Sounds simple? It really isn't!
One can't, for example, just stick a few <media>
tags together and use javascript to start playing them all at once. This would be the equivalent of stacking a few cd players and trying to hit play all at the same time. Things would be (and sound) out-of-sync. the reason is that individual <media>
elements do not obey a single clock so that a busy renderer process will introduce small timing-delays when executing the javascript commands that are to control the players.
The solution is, of course, the Web Audio API which allows one to schedule audio with incredibly high precision.
However this too introduced challenges. To name but a few:
- a compressed audio file such as MP3 will decode into memory as raw PCM (32 bit), which means that it will take up a lot more memory than the few MB that the audio-file is made of. Considering that one could be playing 10+ 5 minute stems simultaneously, this could require a worrying amount of memory (not to mention the amount of data that would have to be downloaded before being able to start playback).
- due to the way most audio formats are stuctured, one cannot (natively) partially decode audio.
- to solve this one can use the HLS protocol, which effectively means cutting an audio file into chunks and scheduling them sequentially. The aim is to only decode into memory the data which immediately required.
- this required building a custom HLS server, which transcoded and segmented and then served the source audio files. This we did using AWS lambda and AWS SAM.
- it required building a custom HLS "driver" to handle the scheduling of the segments in the browser.
- finally, this results in small "glitches" at the point where segments are "stiched" together. This is due to the fact that most audio encoders introduce small bits of data (padding) at the beginning and end of a track. The next challenge was then to achieve Gapless playback - which we did.

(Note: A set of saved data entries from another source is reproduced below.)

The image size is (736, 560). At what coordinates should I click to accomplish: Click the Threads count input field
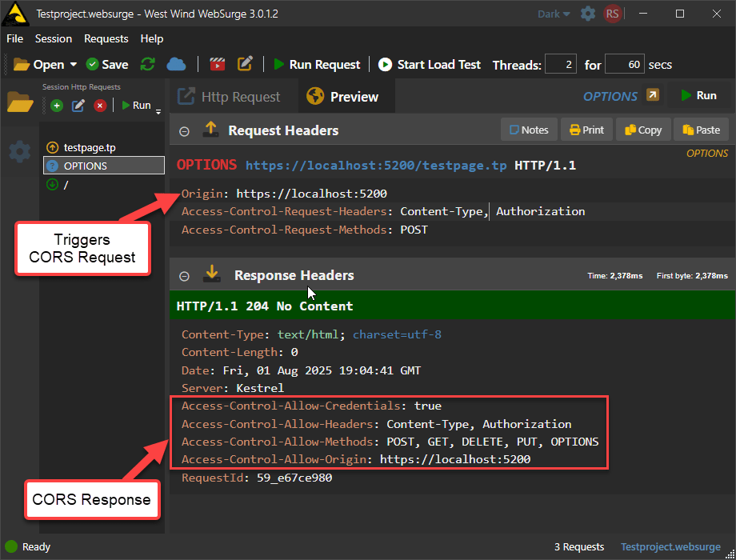[560, 65]
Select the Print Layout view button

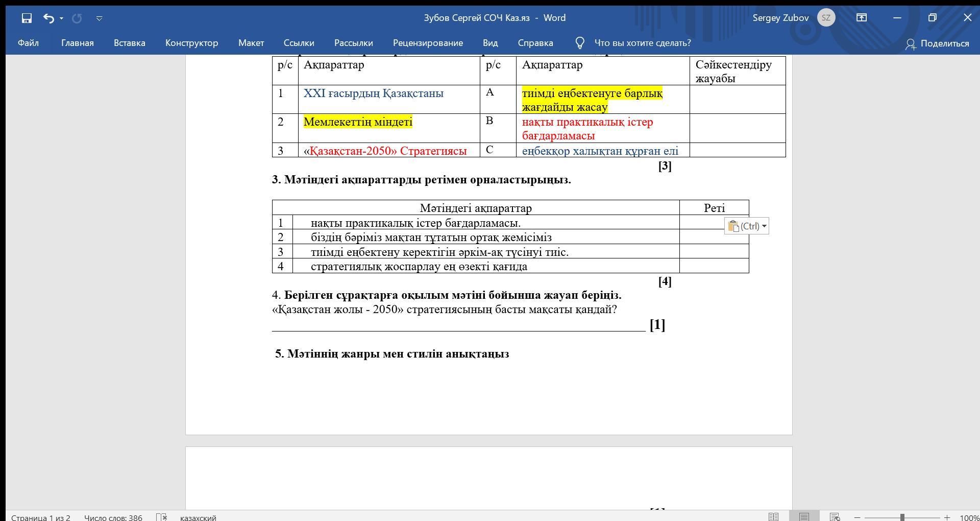(x=804, y=517)
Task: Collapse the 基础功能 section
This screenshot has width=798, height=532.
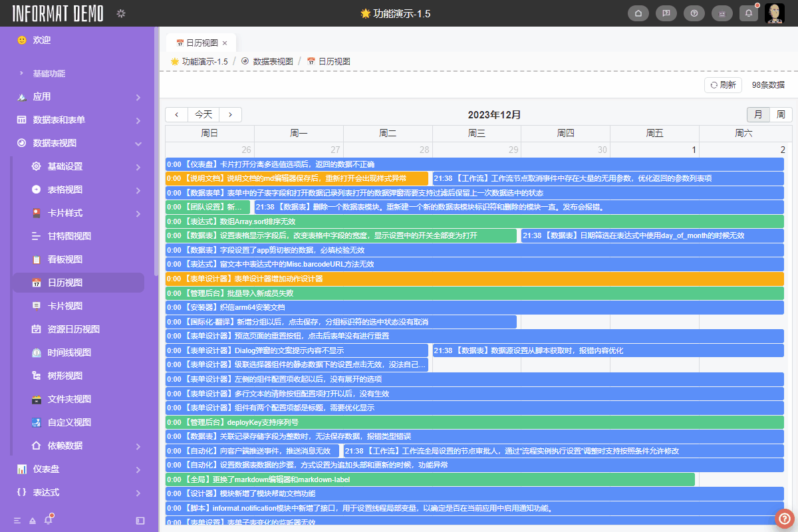Action: click(21, 73)
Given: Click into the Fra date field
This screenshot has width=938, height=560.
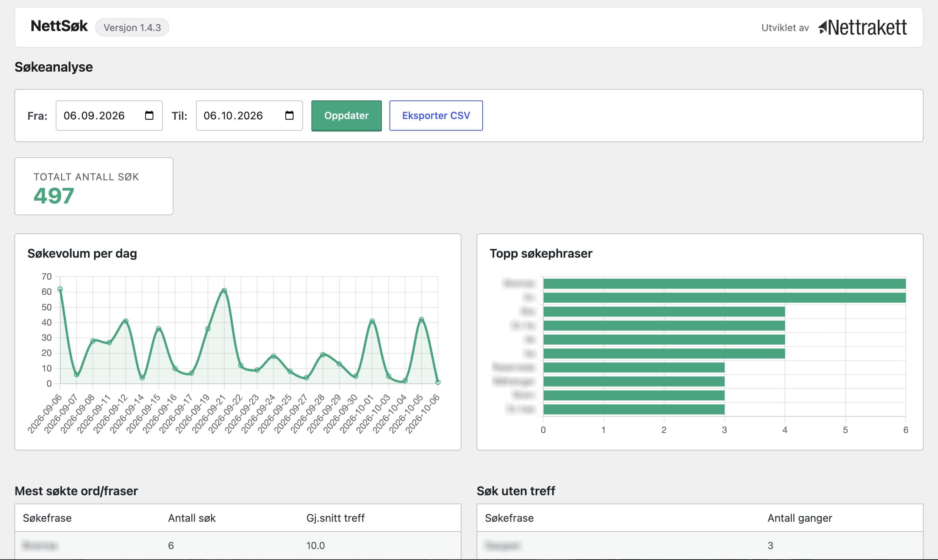Looking at the screenshot, I should click(x=109, y=116).
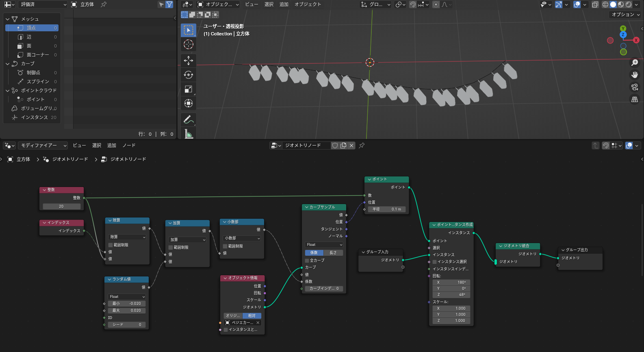Open Float data type dropdown in ランダム値 node
This screenshot has width=644, height=352.
click(x=127, y=297)
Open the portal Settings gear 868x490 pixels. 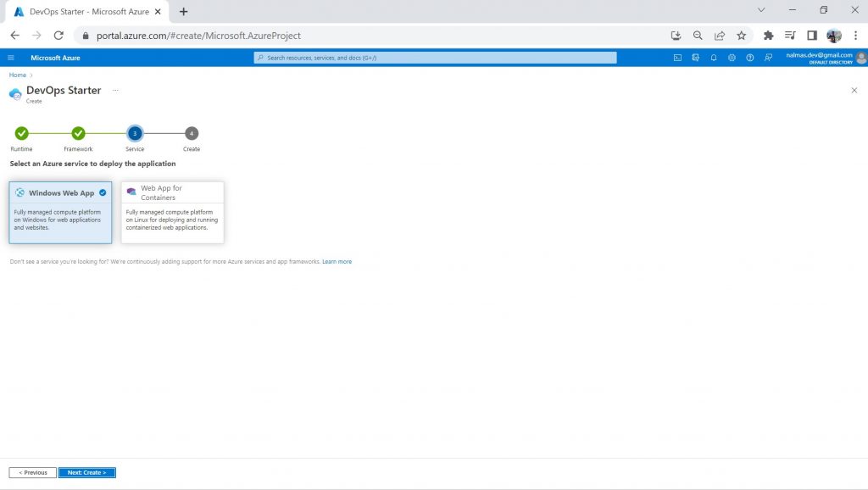(732, 58)
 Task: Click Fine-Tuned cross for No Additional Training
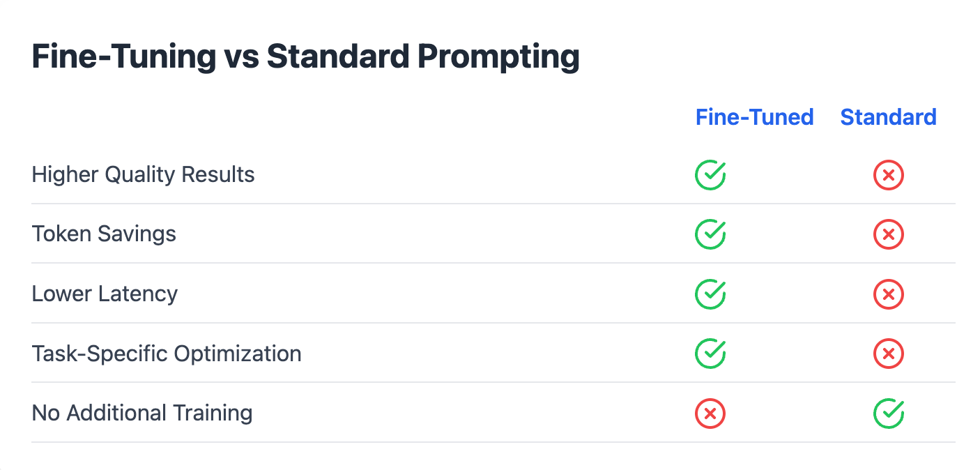tap(710, 413)
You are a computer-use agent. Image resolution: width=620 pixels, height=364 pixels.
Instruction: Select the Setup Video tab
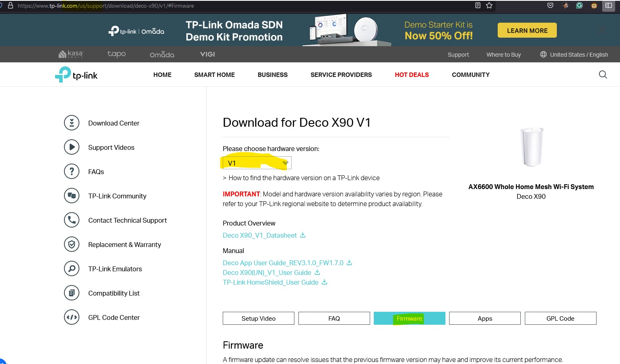tap(258, 319)
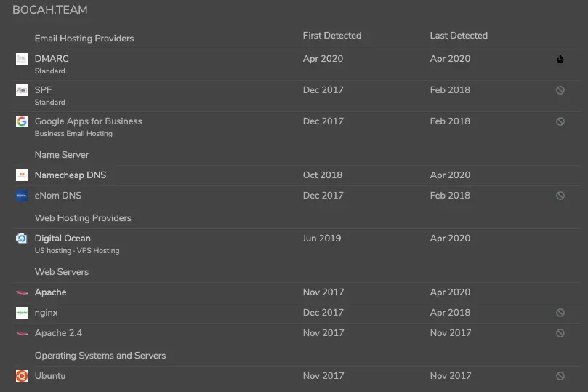Click the Google Apps for Business icon
588x392 pixels.
point(22,121)
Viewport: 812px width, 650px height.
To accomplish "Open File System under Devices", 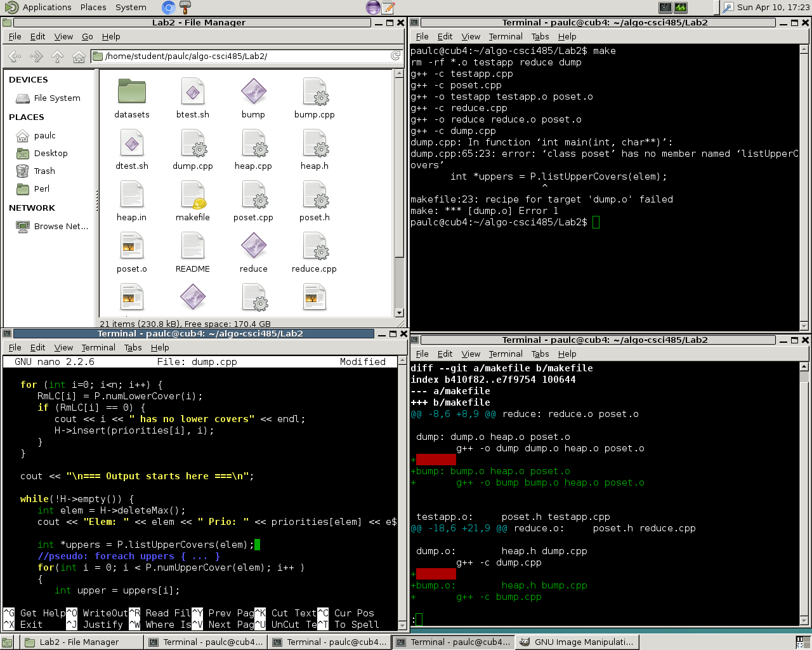I will point(56,98).
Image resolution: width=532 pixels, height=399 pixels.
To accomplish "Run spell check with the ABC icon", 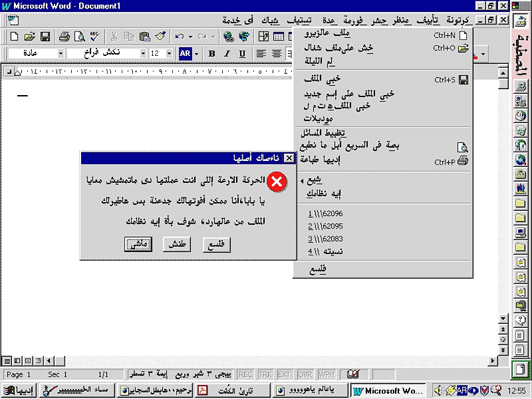I will click(96, 38).
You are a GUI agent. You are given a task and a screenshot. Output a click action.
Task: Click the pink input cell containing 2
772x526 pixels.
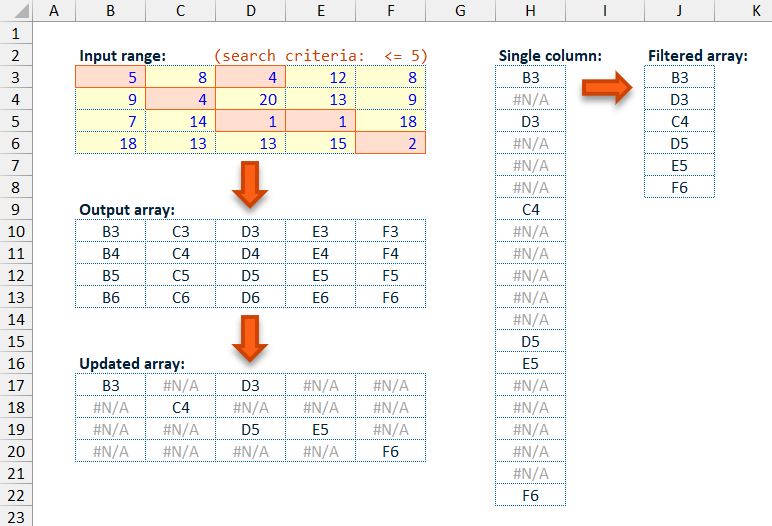click(x=390, y=143)
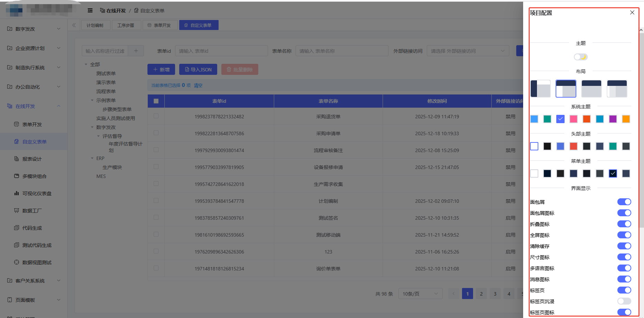Open 数据工厂 sidebar item
The width and height of the screenshot is (644, 318).
tap(32, 211)
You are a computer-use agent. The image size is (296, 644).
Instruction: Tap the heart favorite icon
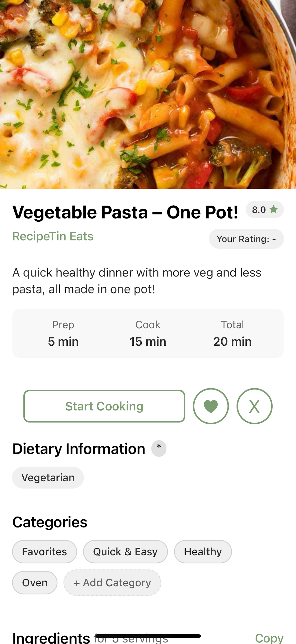click(211, 406)
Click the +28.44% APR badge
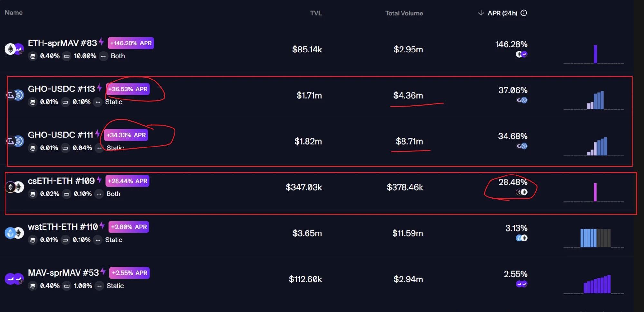 point(128,181)
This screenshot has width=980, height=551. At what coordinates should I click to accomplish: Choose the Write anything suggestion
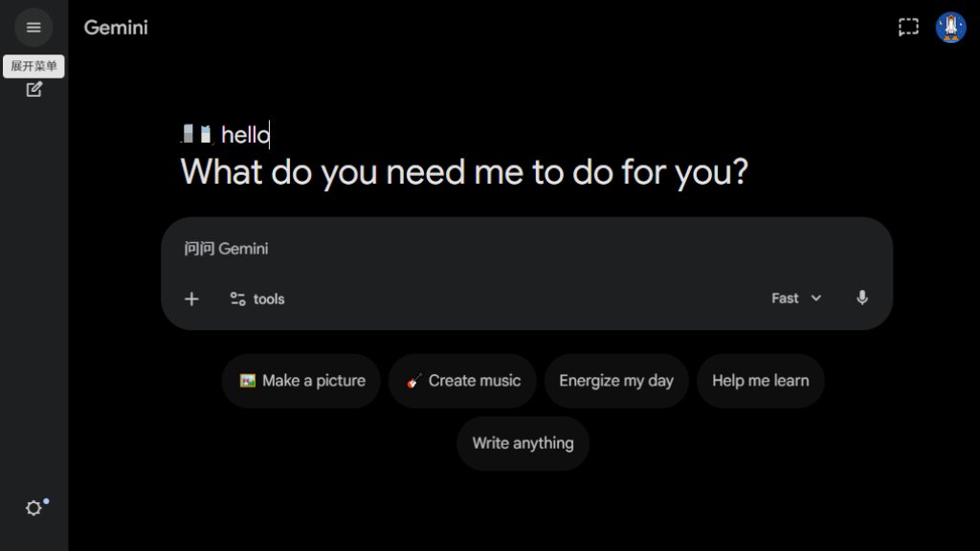(523, 443)
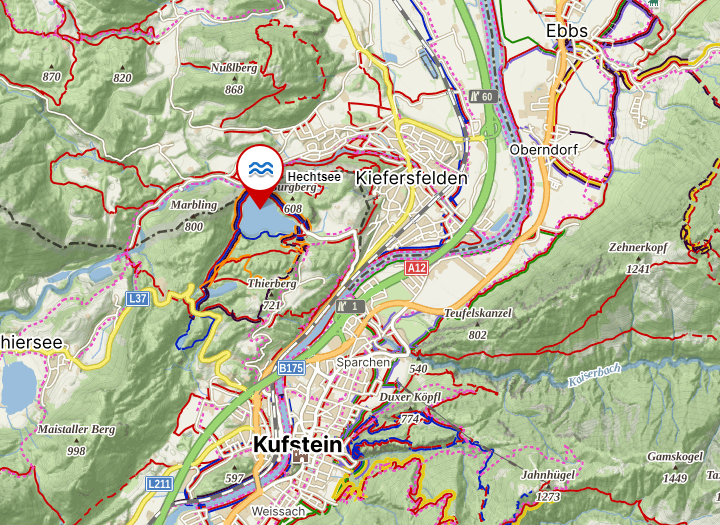
Task: Click the A12 motorway shield
Action: [x=416, y=268]
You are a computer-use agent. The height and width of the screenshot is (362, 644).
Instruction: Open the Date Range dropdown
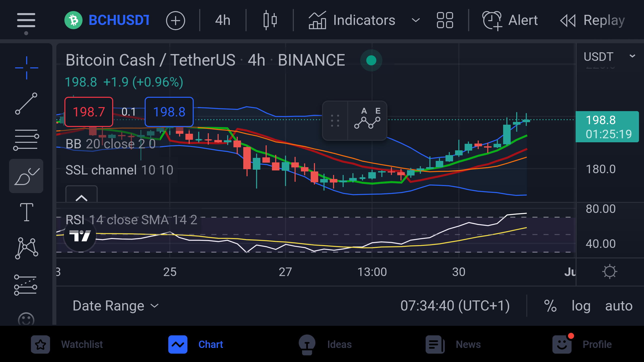[116, 306]
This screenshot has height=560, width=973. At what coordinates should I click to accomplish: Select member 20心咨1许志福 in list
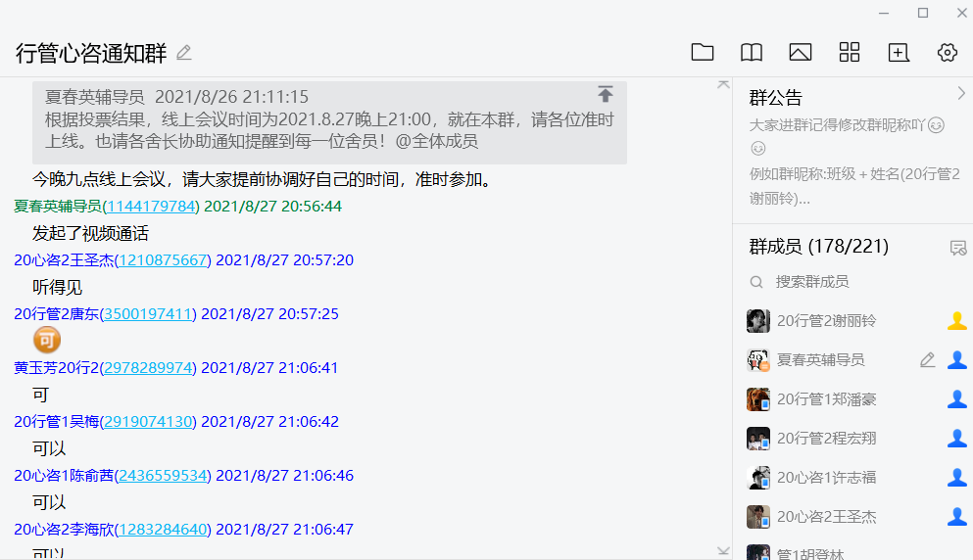(x=826, y=478)
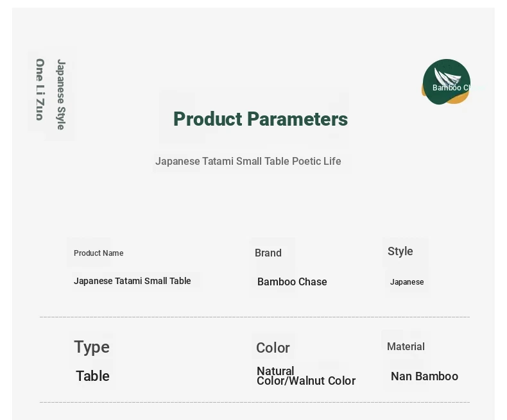
Task: Click the Bamboo Chase round logo
Action: [x=446, y=81]
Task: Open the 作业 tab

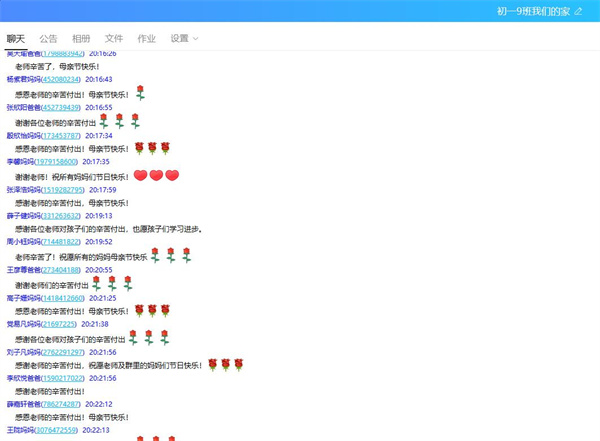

One other option would be to mix server-side and send the raw PCM data over via web-socket, but we rejected this option. Firstly, this would require more complex & costly infrastructure; we wanted this to be serverless and have the bulk of the data transfer be done via normal HTTP which could then benefit from CDNs. Secondly, mixing server side would cause an audible delay when changing the volumes due to buffering. Thirdly, websocket traffic is sometimes blocked by corporate firewalls, making the player seem less reliable to end-users.
Development Workflow
Since this project required the creation and publishing of several distinct services & packages, we decided to organise this project as a Lerna monorepo, combined with Yarn Workspaces and publish packages to Github Packages.
By relying on conventional commits, and enforcing these via git hook, we ended in the happy situation where any feature that was being implemented would allow Lerna to automatically determine what version bump would be desired. It would then push the tagged commit to the CI server which would build, test and publish any packages to github packages, using the correct version information.
Additionally, we wanted the serverless micro-services to be published to the AWS Serverless Application Repository (AWS SAR), which is a great way to share serverless applications in an organisation or with third parties. This required us to use AWS Serverless Application Model (AWS SAM).
By utilising the lerna postpublish lifecycle script the micro-services would automatically be published to AWS SAR as part of the lerna publish lifecycle, from where they could be shared with other AWS Accounts or organisations.
Although normally we use Serverless Framework, there are benefits to AWS SAM. For example, since AWS SAM is a superset of AWS Cloudformation it can use cloudformation parameters, as oposed to serverless which generates cloudformation with any environment variables "baked" in, allowing for cleaner deployment artifacts.